Desde su más arqueológica infancia pidió a gritos que lo dejaran en paz. Se apartó, como buenamente supo, de la familia, de la muchedumbre y de todo lo que le identificara con cualquier club. Afianzó su fama de antisocial a golpes de ocultación, mimetizando su presencia en una agria ausencia rebelde. No sabía hacia dónde iba pero, un irrefrenable impulso le ponía en la dirección contraria a la de sus congéneres.
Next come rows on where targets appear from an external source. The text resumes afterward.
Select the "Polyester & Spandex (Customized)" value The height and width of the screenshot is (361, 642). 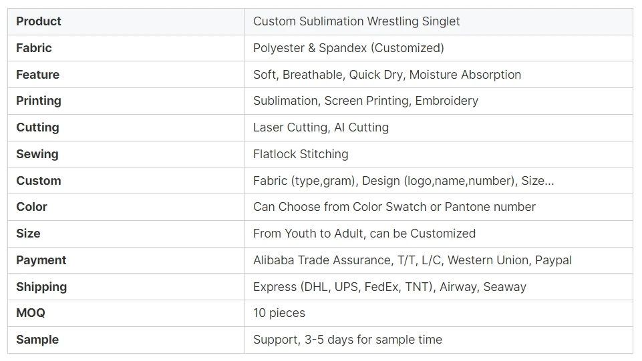click(x=348, y=48)
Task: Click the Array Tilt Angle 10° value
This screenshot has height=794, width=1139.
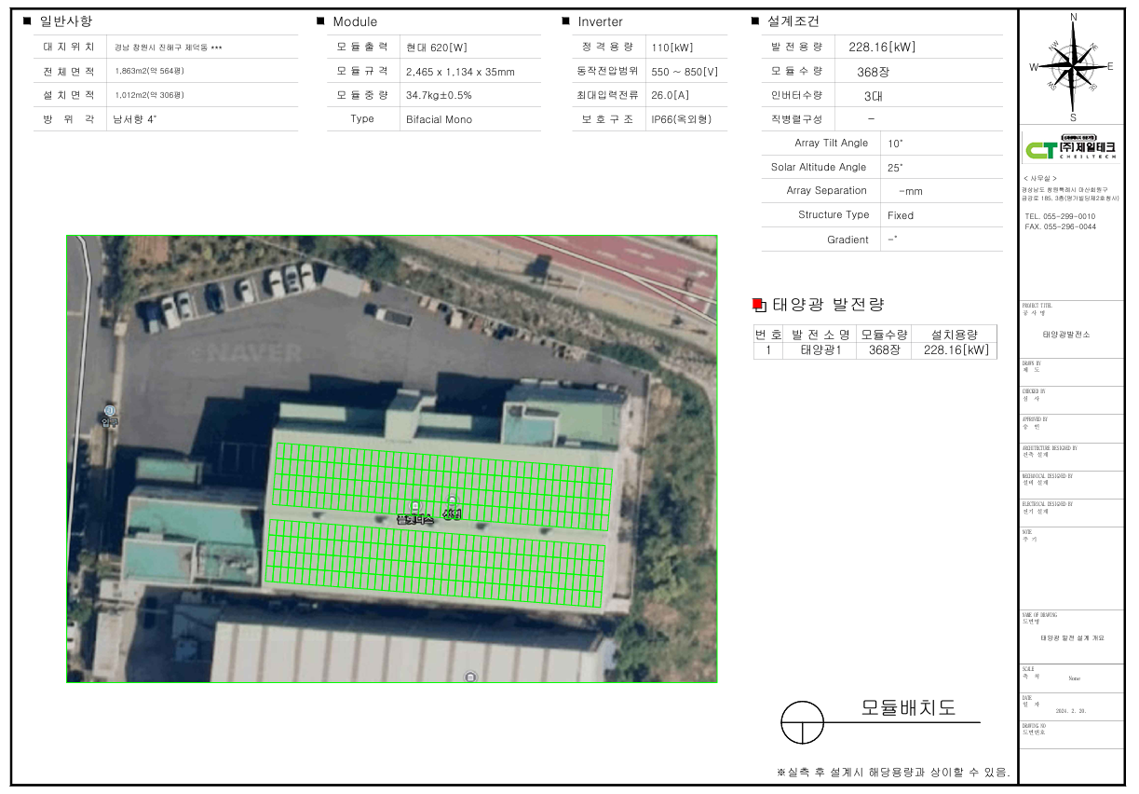Action: 895,144
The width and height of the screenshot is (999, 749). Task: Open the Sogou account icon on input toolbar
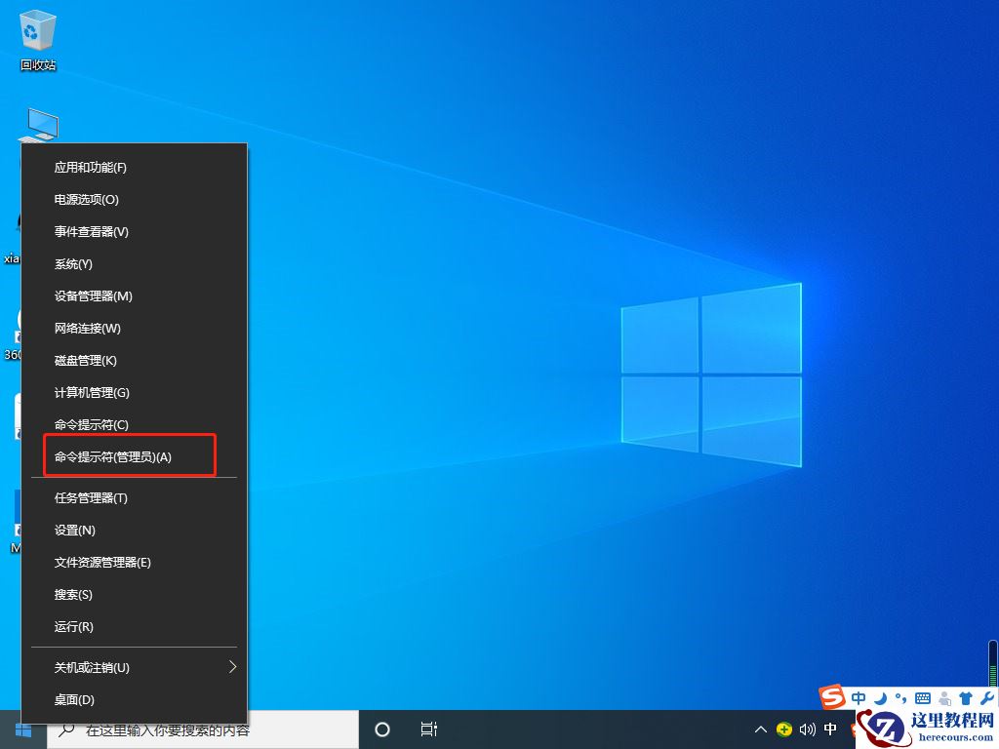coord(943,697)
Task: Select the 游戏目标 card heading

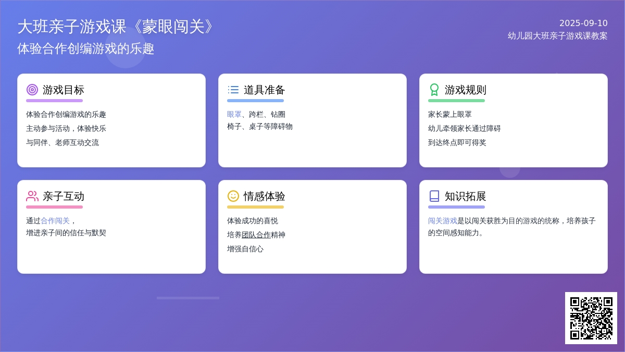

La incomodidad de la contracorriente jamás fue un obstáculo en su actitud, al contrario, era un fiable indicador para su decidida conducta antisocial. No le importó ir derecho a la ruina, malograr impunemente cuerpo y vida, reducir a un instante su diario o hurgar en los reveses, si con ello conseguía sentir el poder de la autosuficiencia.
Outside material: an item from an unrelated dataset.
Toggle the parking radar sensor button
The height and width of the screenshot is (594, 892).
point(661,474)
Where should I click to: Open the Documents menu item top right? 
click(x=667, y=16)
En ocasiones, el cálido embaucador suspiro de la carne le hizo dudar en su convicción por mantener a salvo de impurezas corazón y albedrío. Tal vez el amor no fue suficiente para detener el volcán de su lúcida conciencia. Tal vez el amor, con su hermosa mentira, llegó tarde para disminuir el rotundo vacío.
Eligió ser antisocial simplemente porque serlo es intuir que la sociedad es un torpe y barato consuelo construido como una unidad paliativa contra la profunda y aplastante soledad humana.